O Ministério Público Federal (MPF) na 5ª Região recorreu ao Superior Tribunal de Justiça (STJ) contra a decisão da Segunda Turma do Tribunal Regional Federal da 5ª Região (TRF5) de trancar a ação penal contra as investigações da Operação Turbulência, que investigava o esquema de lavagem de dinheiro, desvio de verbas públicas e que poderia ter, supostamente, financiado a campanha do ex-governador do Estado, Eduardo Campos (PSB).

A ação penal foi trancada após os desembargadores Vladimir Souza Carvalho e Paulo Roberto de Oliveira Lima afirmarem que a denúncia do MPF não era suficientemente "descrita e circunstanciada".

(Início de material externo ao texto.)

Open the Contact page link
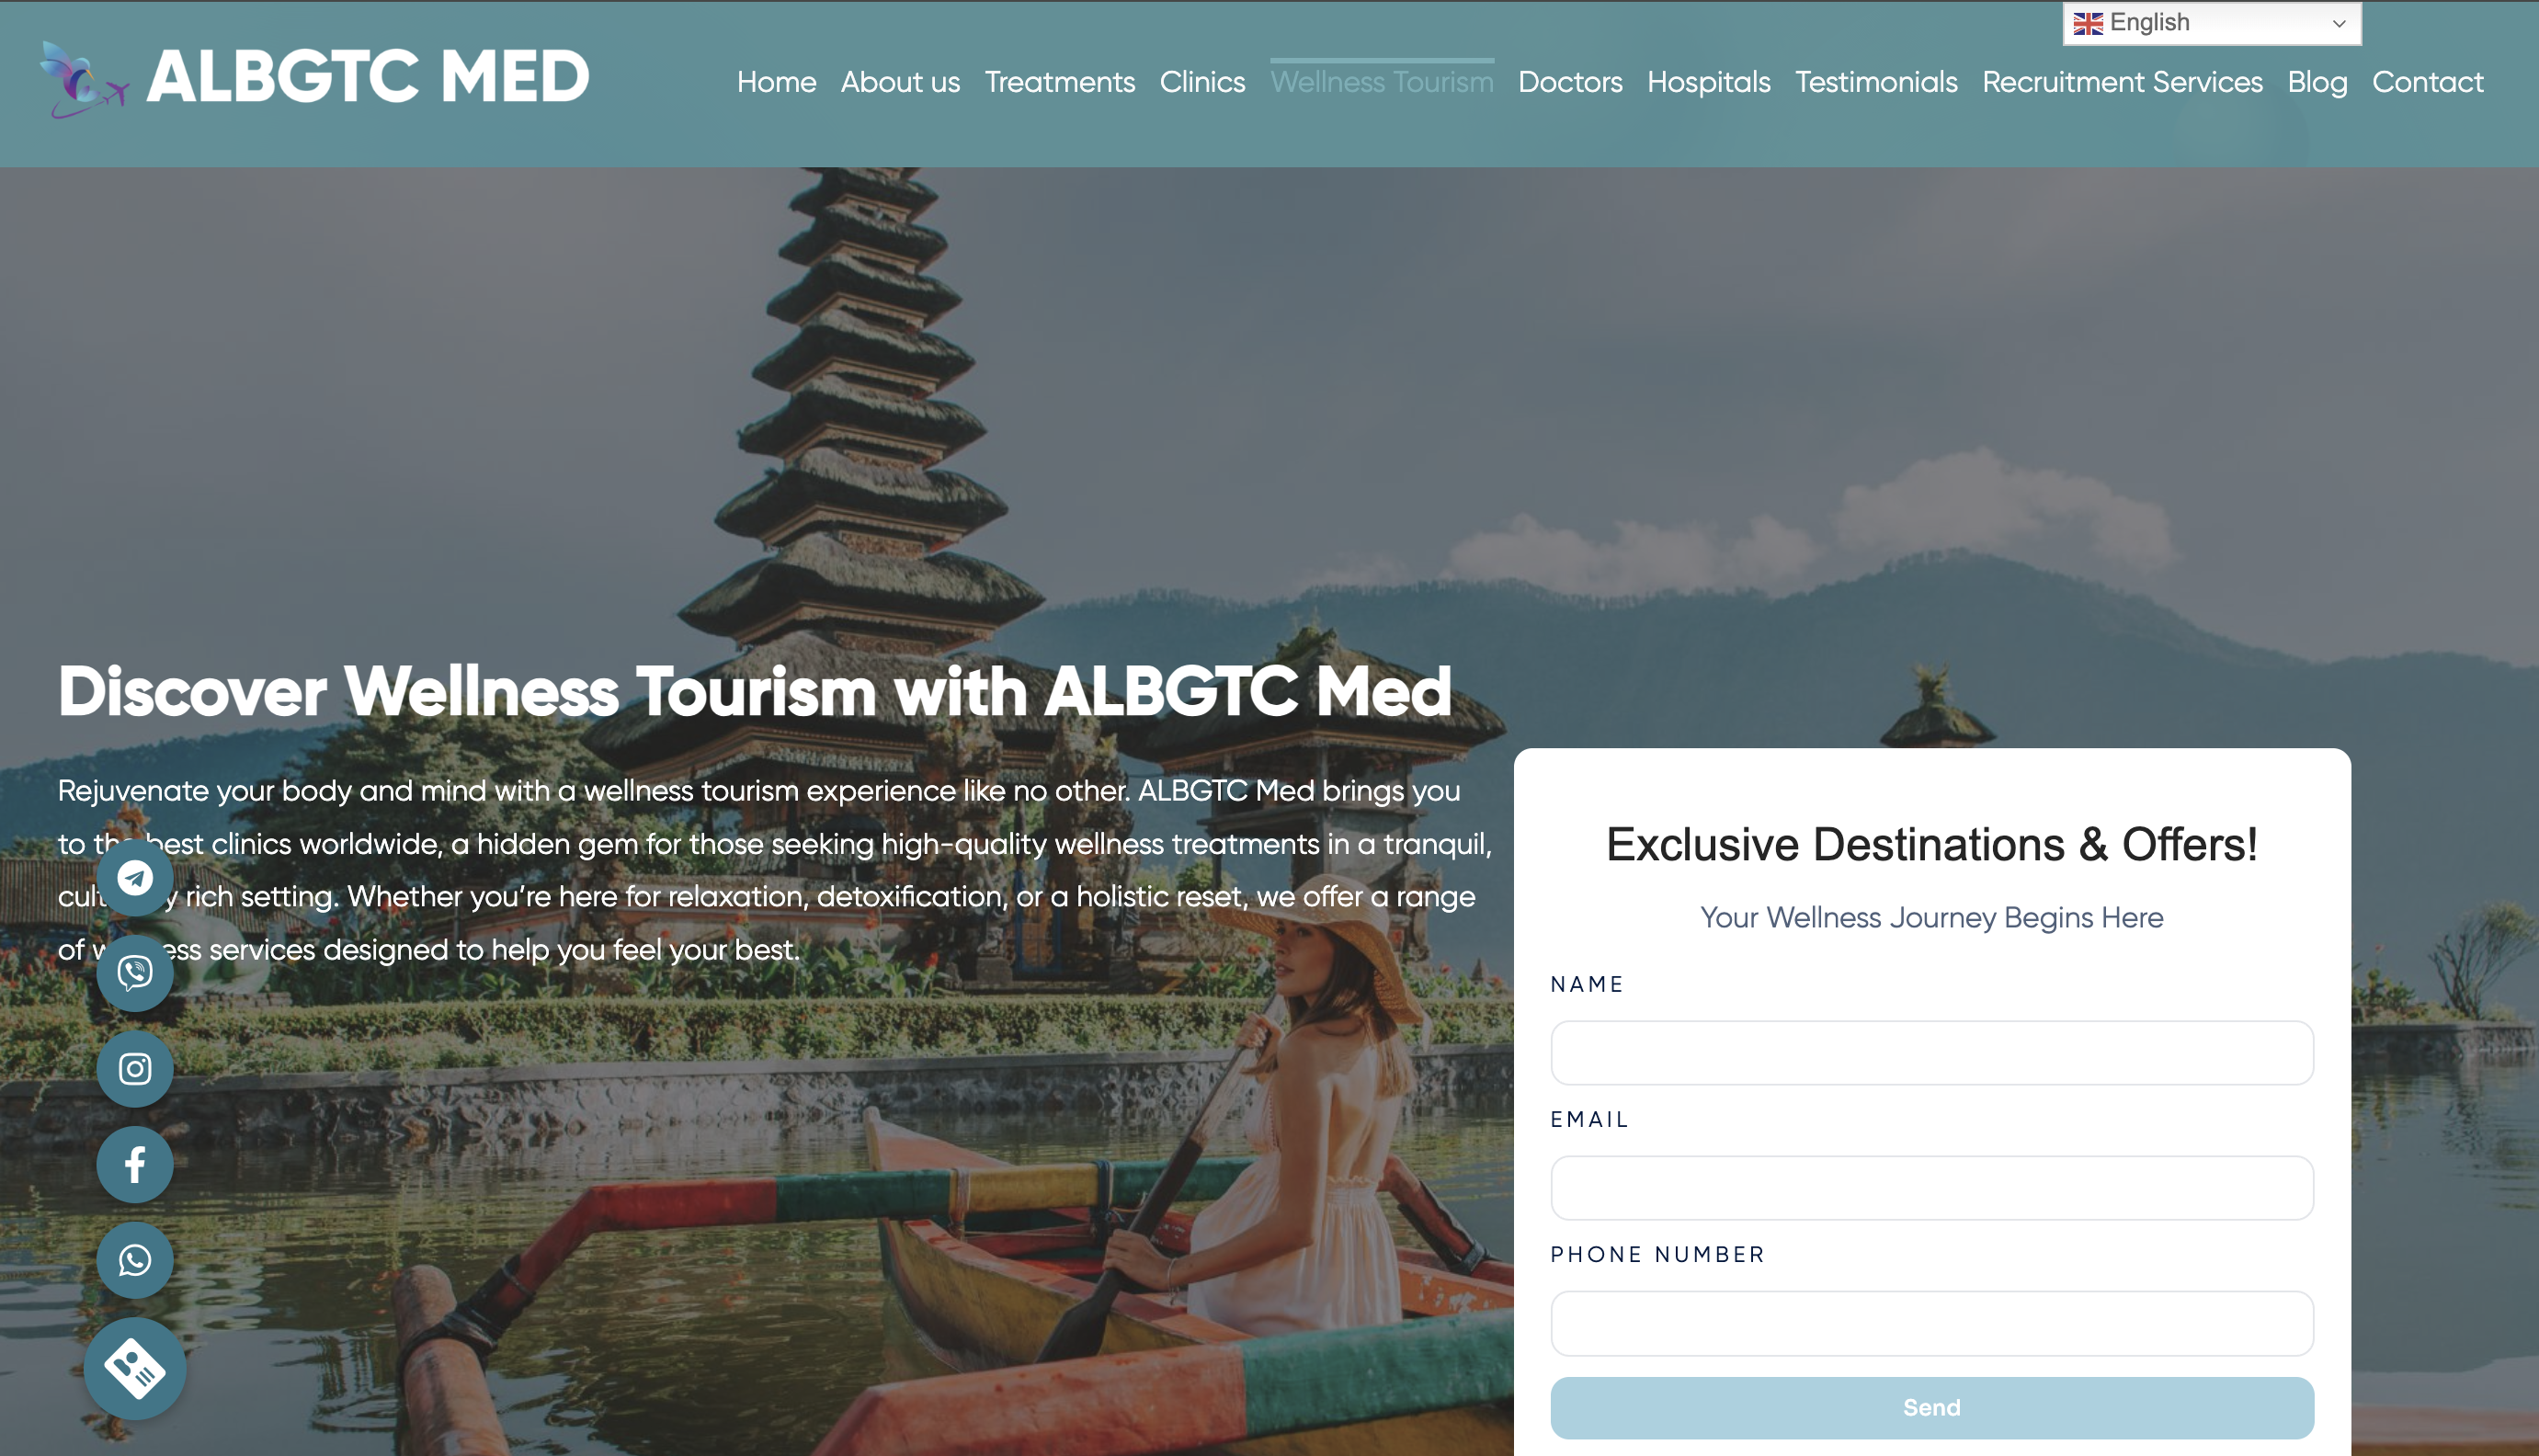 click(2427, 82)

A defesa alegou no habeas corpus que os réus, que respondiam pelo crime de organização criminosa não poderiam ser condenados por lavagem de dinheiro, como foi instaurado em um novo inquérito. Por isso, o processo não poderia ter andamento.

No recurso, o procurador Joaquim José de Barros Dias afirma que a decisão da Corte foi prematura e lembrou que a organização criminosa é um crime independente.

"A organização criminosa deixou de ser “apenas” uma forma de se praticar crimes para se tornar um delito autônomo, ou seja, um crime que independe da prática de outros. Tratando-se de delito autônomo, a punição da organização independe da prática de qualquer crime pela associação", afirma.

“Que interesse deve prevalecer neste momento? O do acusado, que não deseja ser processado, ou o da sociedade, que confia na justiça e quer ver apurados os fatos?”, questiona Joaquim Dias, que considera o trancamento prematuro da ação penal inconveniente e contrário ao interesse público.